The reduction in exacerbation frequency in both groups mirrors the outcomes of previous studies showing the utility of biologics in lowering the risk of severe asthma attacks (11,12). A 65% reduction in Group A compared to 50% in Group B is clinically meaningful and highlights the potential of inhaled anti-IL-5 biologics in minimizing disease burden.

Safety profiles in both groups were acceptable, with only mild adverse events reported. This finding supports existing literature suggesting that inhaled biologic delivery reduces systemic exposure and lowers the incidence of adverse reactions compared to parenteral administration (13,14). Additionally, patient adherence and satisfaction may be higher with inhaled therapies due to convenience and ease of use, as shown in recent patient-reported outcomes research (15).

Limitations: Limitations of the study include its relatively short duration (24 weeks) and the absence of long-term follow-up for sustained efficacy and safety. Biomarker assessments, such as blood eosinophil counts or FeNO levels, were not incorporated, which may have further stratified response patterns among patients. Moreover, the study did not evaluate cost-effectiveness, which is a critical factor in biologic therapy utilization.

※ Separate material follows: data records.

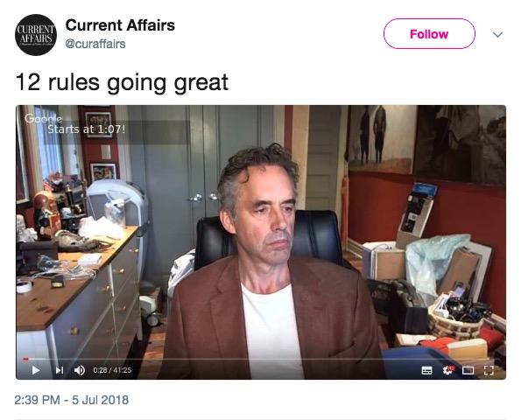Switch to theater mode view
Screen dimensions: 521x420
point(468,370)
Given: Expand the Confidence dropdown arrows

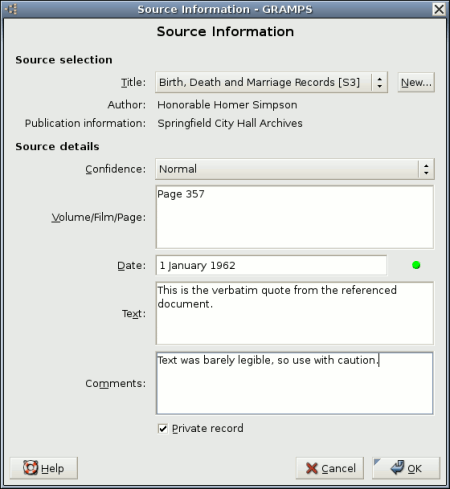Looking at the screenshot, I should pyautogui.click(x=426, y=169).
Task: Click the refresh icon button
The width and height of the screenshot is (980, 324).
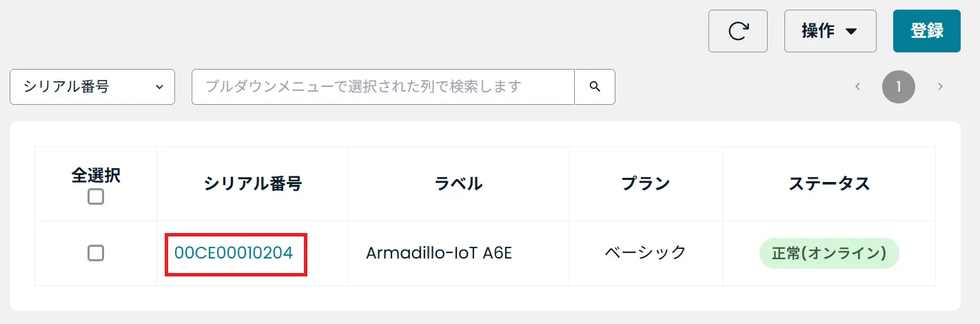Action: (x=738, y=31)
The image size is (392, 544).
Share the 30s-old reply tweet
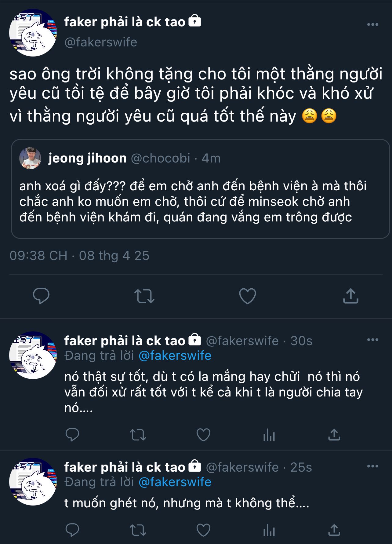pyautogui.click(x=334, y=435)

The findings of this study reinforce the role of inhaled biologic agents as effective treatment options for severe asthma, with inhaled anti-IL-5 therapy showing superior outcomes in symptom control, lung function, and exacerbation reduction. These results support the tailored use of biologics based on individual inflammatory phenotypes and highlight the potential of inhaled routes for biologic delivery in respiratory care.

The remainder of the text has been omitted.